We also had to do this with our LawTech startup community. They no longer had that physical central hub where they had access to many tools, resources, potential clients and mentors. We had to provide them with the assurance that they had the same level of support from us and access to the network but in a virtual way. We launched a variety of events for our LawTech members to re-assemble that community and made sure our monthly mentoring programme with our law firm partner group continued virtually. We hosted games and quiz nights to keep the community enthused and engaged. Our LawTech members tell us that they get a lot of value out of being able to speak to one another by just  knocking on their office door and saying, ‘I've tried to do this, have you got any support that you can lend to me?’ We wanted to keep these kinds of conversations very fluid and able to happen so we recreated this virtually so that our startups could continue to talk to each other and still feel as if they were in a physical space.

We introduced regular monthly LawTech meetups where we discussed industry challenges and changes and how our startups evolved to meet new demand from the industry.

How have Eagle Labs tried to expand the reach of the community?

LawTech is not limited to London. We have expanded our footprint and scaled our LawTech community across the UK through the introduction of our free virtual membership. This has allowed us to access and support LawTech startups nationally providing them access to our ecosystem, partners, events, Barclays’ Legal team and additional programme activities 

We have recently launched our thought leadership series with The Law Society that allows us to convene the LawTech community to tackle the big issues facing the sector. The first session focussed on the future of the mid-market and SME law firms and the LawTech startup community. We had representatives from a number of our SME law firm partners and members of our wider ecosystem on the panel with more than 100 attendees engaging with the panel and asking them questions live. 

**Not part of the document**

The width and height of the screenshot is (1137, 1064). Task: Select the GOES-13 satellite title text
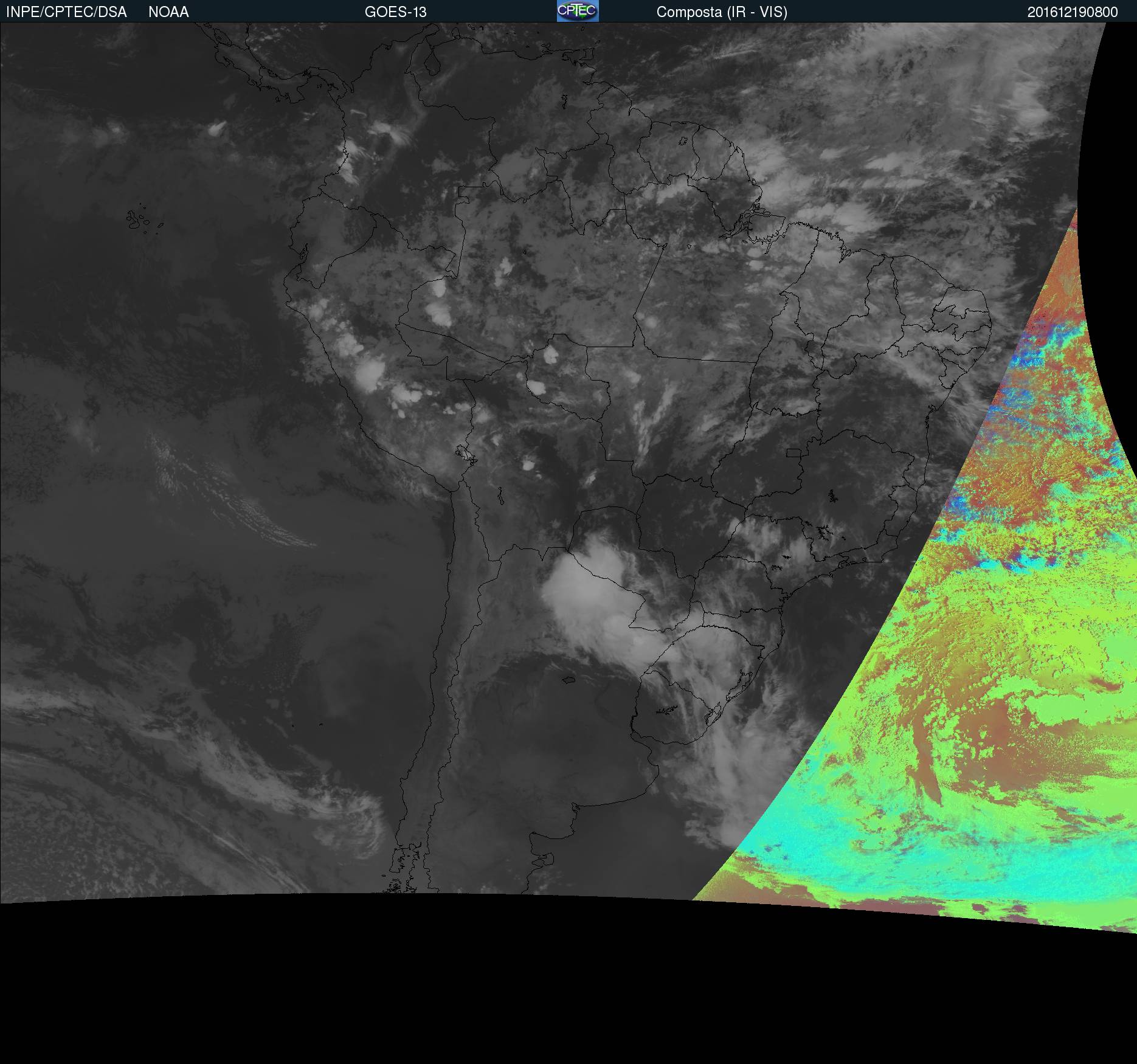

We’ve also invited our LawTech startups to attend our monthly partner meetings so that they can provide updates on their products, ask questions and get the necessary support they need from the partner group.

We want to drive greater value for smaller firms in the market. So, in partnership with the Law Society, we’re creating a programme of activities that enables us to work closely with the SME market and enable them to extract the same value as our current corporate law firm partners.

What will the rest of 2021 and beyond hold for LawTech?

Prior to the pandemic investment in legal tech increased year-on-year. I anticipate that this investment will begin to pick up again in a post-Covid world. LawTech startups have continually pivoted their model to target different legal practice areas. The mind-set and culture of the legal profession has definitely changed as a result of Covid, which I think will be a catalyst for further innovation and LawTech adoption throughout 2021 with exciting opportunities for firms - big and small - as well as for the innovators.